Choosing better sunglasses to protect kids’ eyes from damaging rays

Choosing better sunglasses to protect kids’ eyes from damaging rays

Choosing better sunglasses to protect kids’ eyes from damaging rays

from News Medical

Summer months are just on the horizon bringing wonderful warm days filled with sunshine. For most parents, sending kids outside to play includes lathering them with sunscreen to protect their skin from too much of the sun’s UVA and UVB rays, but what about protecting their children’s eyes?

“There is a lot of research that shows the harmful effects of too much sunlight for a child’s eyes.

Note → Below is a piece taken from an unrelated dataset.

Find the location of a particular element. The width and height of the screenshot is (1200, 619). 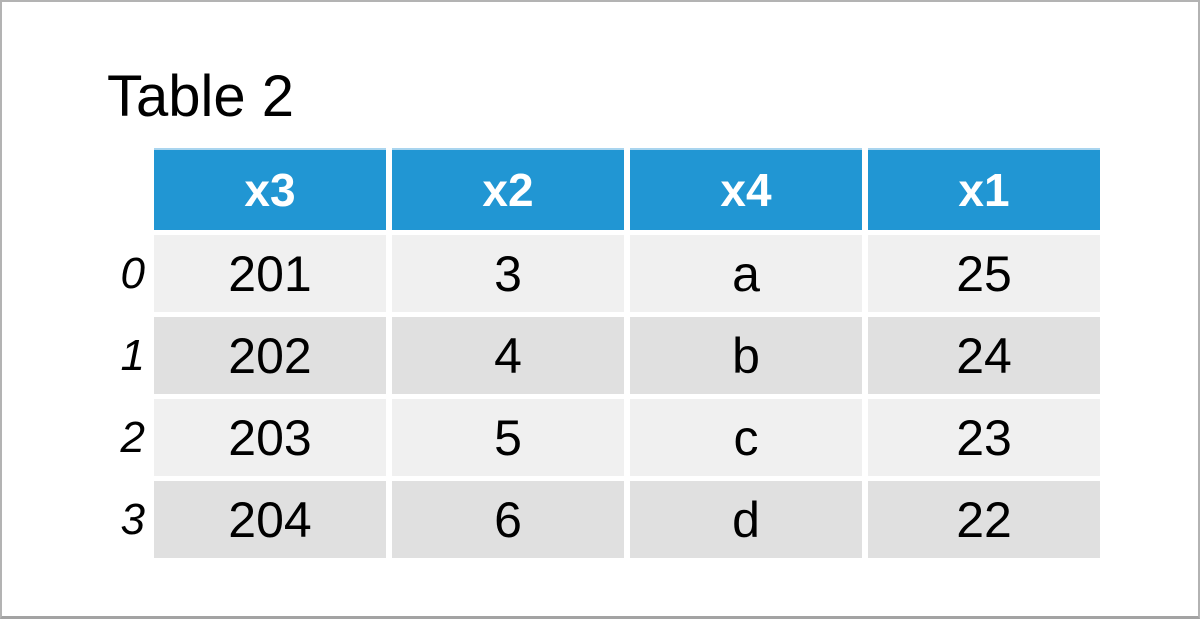

table-cell: 25 is located at coordinates (984, 274).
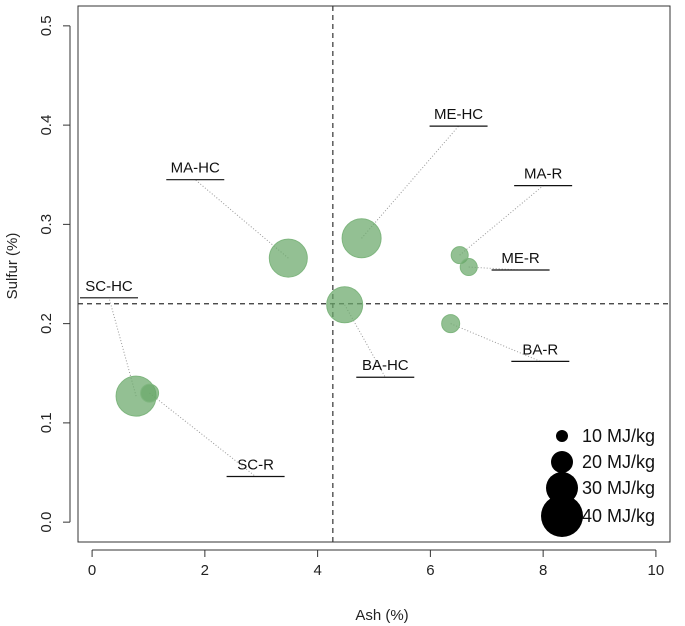 The width and height of the screenshot is (685, 626). I want to click on point-label-me-r: ME-R, so click(520, 258).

Sunlight over exposure can lead to aging of the lens and retina damage,” said James McDonnell, MD, medical director of pediatric ophthalmology at Loyola University Health System and professor of ophthalmology at Loyola University Chicago Stritch School of Medicine.

McDonnell suggests that if a child is going to be in the sun for 20 minutes or longer sunglasses are essential.

“There are a lot of sunglasses out there that are not effective at protecting kids’ eyes from damaging rays,” McDonnell says.

When choosing sunglasses for kids they should:

•Have a wrap-around frame to protect from peripheral light

•Be transparent enough to see a child’s eyes through the lens

•Not be made of dangerous chemicals such as bisphehol or phthalates

•Fit properly and comfortably

•Have lenses that protect from UVA and UVB rays

“Children with fair skin tend to have lighter colored eyes and are more vulnerable to too much sun exposure. No matter what their eye color all children who have prolonged sun exposure should wear good sunglasses,” McDonnell says.

He also suggests wearing a hat with a brim to protect the eyes and face from too much sun exposure.

“Light sensitivity can run in the family. So, if you are sensitive to light your child might be too,” McDonnell says. “Still, if your child has an unusual sensitivity to light it could be a symptom of a medical condition and it’s important for the child to see a pediatric ophthalmologist.”

Though parents need to protect their children’s eyes from too much sun exposure, too little also can be a problem.

“Our eyes need sunlight. We shouldn’t avoid being in the sun. Sunlight exposure does a lot of good things for our bodies like driving melatonin production and is important for the sleep cycle. You just don’t want too much of a good thing,” McDonnell says.